**Task description:** Recast every line of the entries below as a Markdown table with two columns, Row and Line. Number each line in Row and omit blank lines.

**Dataset:**
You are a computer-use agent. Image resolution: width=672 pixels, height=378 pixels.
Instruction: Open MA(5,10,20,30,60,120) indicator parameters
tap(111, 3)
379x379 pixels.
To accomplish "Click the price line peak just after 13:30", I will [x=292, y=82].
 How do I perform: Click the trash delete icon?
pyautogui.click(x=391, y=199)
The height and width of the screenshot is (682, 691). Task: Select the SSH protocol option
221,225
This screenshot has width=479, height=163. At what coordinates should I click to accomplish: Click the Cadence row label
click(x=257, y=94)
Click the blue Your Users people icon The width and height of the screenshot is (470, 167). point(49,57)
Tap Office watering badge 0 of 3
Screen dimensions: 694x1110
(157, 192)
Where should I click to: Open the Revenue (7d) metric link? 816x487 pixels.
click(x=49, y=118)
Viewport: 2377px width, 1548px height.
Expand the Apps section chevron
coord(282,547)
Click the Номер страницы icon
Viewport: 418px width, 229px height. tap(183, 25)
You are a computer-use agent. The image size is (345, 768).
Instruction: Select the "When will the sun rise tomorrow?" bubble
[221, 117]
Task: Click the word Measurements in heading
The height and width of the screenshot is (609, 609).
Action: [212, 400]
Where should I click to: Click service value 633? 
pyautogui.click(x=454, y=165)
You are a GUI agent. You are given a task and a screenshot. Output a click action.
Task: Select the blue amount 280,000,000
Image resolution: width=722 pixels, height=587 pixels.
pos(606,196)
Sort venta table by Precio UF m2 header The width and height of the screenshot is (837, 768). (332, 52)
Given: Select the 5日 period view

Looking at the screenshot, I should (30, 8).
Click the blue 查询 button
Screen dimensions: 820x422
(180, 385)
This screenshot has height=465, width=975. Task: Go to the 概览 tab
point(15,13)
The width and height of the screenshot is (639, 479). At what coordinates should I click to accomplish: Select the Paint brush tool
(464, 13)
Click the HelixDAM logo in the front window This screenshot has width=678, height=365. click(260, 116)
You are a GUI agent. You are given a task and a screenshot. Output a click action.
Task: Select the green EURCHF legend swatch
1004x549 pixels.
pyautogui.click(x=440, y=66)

**Worked solution:**
| Row | Line |
|---|---|
| 1 | You are a computer-use agent. Image resolution: width=672 pixels, height=378 pixels. |
| 2 | Instruction: Open MA(5,10,20,30,60,120) indicator parameters |
| 3 | tap(111, 3) |
| 4 | 379x379 pixels. |
| 5 | To accomplish "Click the price line peak just after 13:30", I will [x=292, y=82]. |
| 6 |  How do I perform: Click the trash delete icon? |
| 7 | pyautogui.click(x=391, y=199) |
| 8 | The height and width of the screenshot is (682, 691). Task: Select the SSH protocol option |
| 9 | 221,225 |
| 10 | This screenshot has width=479, height=163. At what coordinates should I click to accomplish: Click the Cadence row label |
| 11 | click(x=257, y=94) |
| 12 | Click the blue Your Users people icon The width and height of the screenshot is (470, 167). point(49,57) |
| 13 | Tap Office watering badge 0 of 3 |
| 14 | Screen dimensions: 694x1110 |
| 15 | (157, 192) |
| 16 | Where should I click to: Open the Revenue (7d) metric link? 816x487 pixels. |
| 17 | click(x=49, y=118) |
| 18 | Viewport: 2377px width, 1548px height. |
| 19 | Expand the Apps section chevron |
| 20 | coord(282,547) |
| 21 | Click the Номер страницы icon |
| 22 | Viewport: 418px width, 229px height. tap(183, 25) |
| 23 | You are a computer-use agent. The image size is (345, 768). |
| 24 | Instruction: Select the "When will the sun rise tomorrow?" bubble |
| 25 | [221, 117] |
| 26 | Task: Click the word Measurements in heading |
| 27 | The height and width of the screenshot is (609, 609). |
| 28 | Action: [212, 400] |
| 29 | Where should I click to: Click service value 633?  |
| 30 | pyautogui.click(x=454, y=165) |
| 31 | You are a GUI agent. You are given a task and a screenshot. Output a click action. |
| 32 | Task: Select the blue amount 280,000,000 |
| 33 | Image resolution: width=722 pixels, height=587 pixels. |
| 34 | pos(606,196) |
| 35 | Sort venta table by Precio UF m2 header The width and height of the screenshot is (837, 768). (332, 52) |
| 36 | Given: Select the 5日 period view |
| 37 | Looking at the screenshot, I should (30, 8). |
| 38 | Click the blue 查询 button |
| 39 | Screen dimensions: 820x422 |
| 40 | (180, 385) |
| 41 | This screenshot has height=465, width=975. Task: Go to the 概览 tab |
| 42 | point(15,13) |
| 43 | The width and height of the screenshot is (639, 479). At what coordinates should I click to accomplish: Select the Paint brush tool |
| 44 | (464, 13) |
| 45 | Click the HelixDAM logo in the front window This screenshot has width=678, height=365. click(260, 116) |
| 46 | You are a GUI agent. You are given a task and a screenshot. Output a click action. |
| 47 | Task: Select the green EURCHF legend swatch |
| 48 | 1004x549 pixels. |
| 49 | pyautogui.click(x=440, y=66) |